What is self-management of chronic illness?
Self-management of chronic illness means that you take responsibility for doing what it takes to manage your illness effectively. It’s important for you to be responsible for your health because the treatment recommendations your doctor makes won’t do any good unless you follow them. He or she can’t make decisions for you or make you change your behavior. Only you can do these things.
In self-management, you and the staff at the North Bay Nurse Practitioner-Led Clinic are partners in care. They can provide valuable advice and information to help you deal with your illness. However, the treatment plan that works best for one person with your condition won’t necessarily work best for you. Talk to your Nurse Practitioner about the different treatment options available and help him or her create a plan that’s right for you. After all, nobody knows more than you do about your feelings, your actions and how your health problems affect you.
As part of self-management, it’s also your responsibility to ask for the help you need to deal with your illness. This support can come from friends and family members, as well as from the clinic or a support group for people with your health problem.
How can self-management help a person who has a chronic illness?
Once you’ve decided to take an active role in managing your illness, you and your health care provider(s) can work together to set goals that will lead to better health. These goals will be part of an overall treatment plan.
Pick a problem. Take an honest look at the unhealthy aspects of your lifestyle. Start with a particular behavior that you’d like to change in order to have better control of your illness. For example, you might decide that you don’t eat enough vegetables, get enough exercise or take your medicines as your health care provider tells you to.
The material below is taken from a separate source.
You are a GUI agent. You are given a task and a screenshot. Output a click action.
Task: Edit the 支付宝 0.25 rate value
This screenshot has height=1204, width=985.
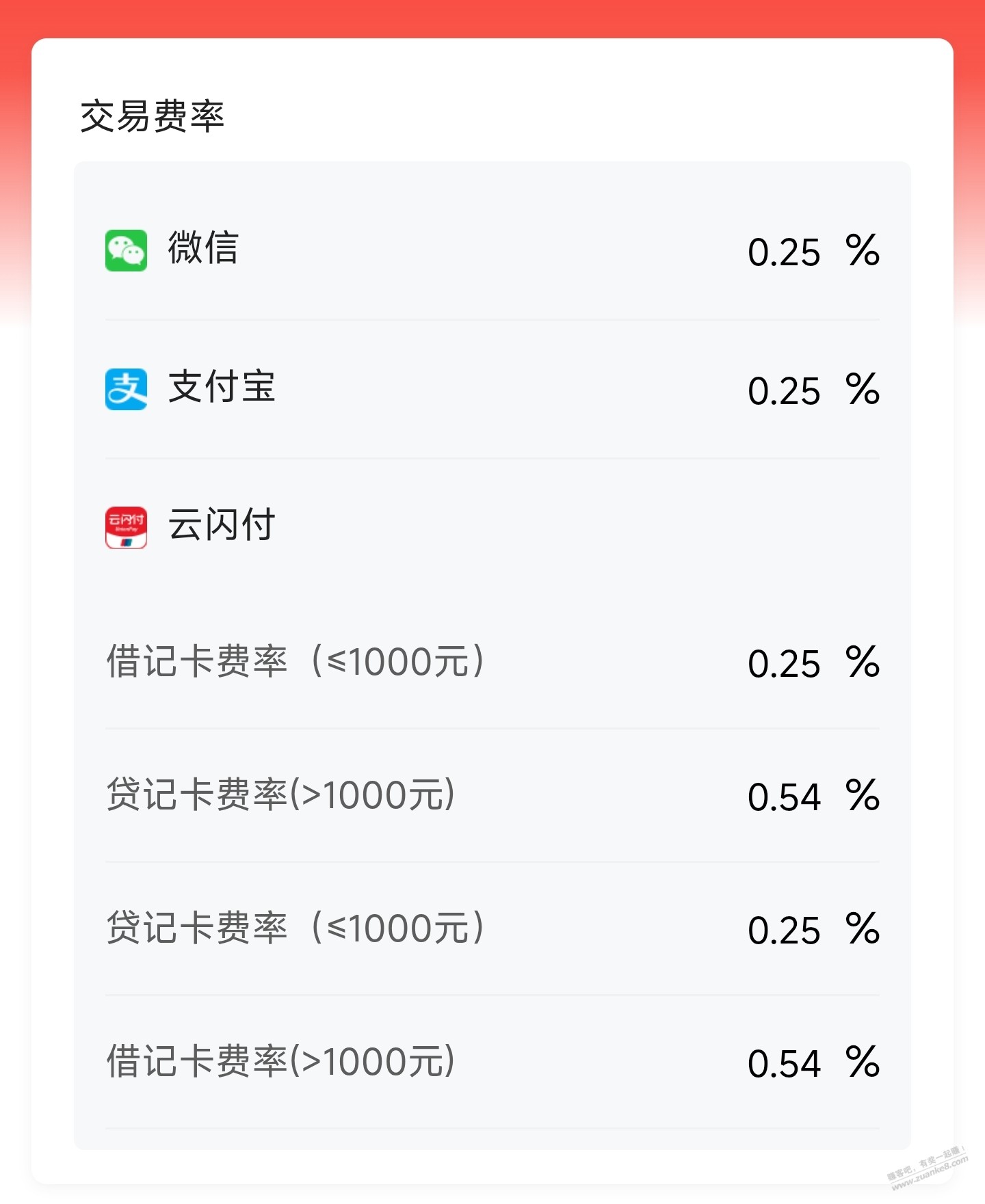tap(784, 391)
Get specific. Once you’ve identified a problem, state a specific goal for dealing with it. The more specific your goal is, the more likely you are to succeed. For example, instead of saying, “I’m going to exercise more,” decide what kind of exercise you’ll do. Be specific about what days of the week you’ll exercise and what times you’ll exercise on those days. Your new goal might be: “During my lunch hour on Mondays, Wednesdays and Fridays, I’m going to walk 1 mile in the park.”
Plan ahead. After you’ve stated your goal, think of things that could go wrong and plan how you’ll deal with them. For example, if it rains and you can’t go to the park, where will you go to walk? If you plan how to handle problems in advance, they won’t prevent you from meeting your goals.
Check your confidence level. Ask yourself, “How confident am I that I’ll be able to meet this goal?” If the answer is “Not very confident,” you may need to start with a more realistic goal.
Follow up. As you’re working toward your goal, check in regularly with the clinic to let them know how you’re doing. If you’re having trouble following the plan, talk to the staff at the clinic to figure out why. Your setbacks can be learning experiences that help you make a new plan for success.
One of the most important things to remember is that you can change your behavior. Even though your illness makes you feel helpless at times, if you work with us to set goals and you take responsibility for following through with them, you can make changes that will lead to better health.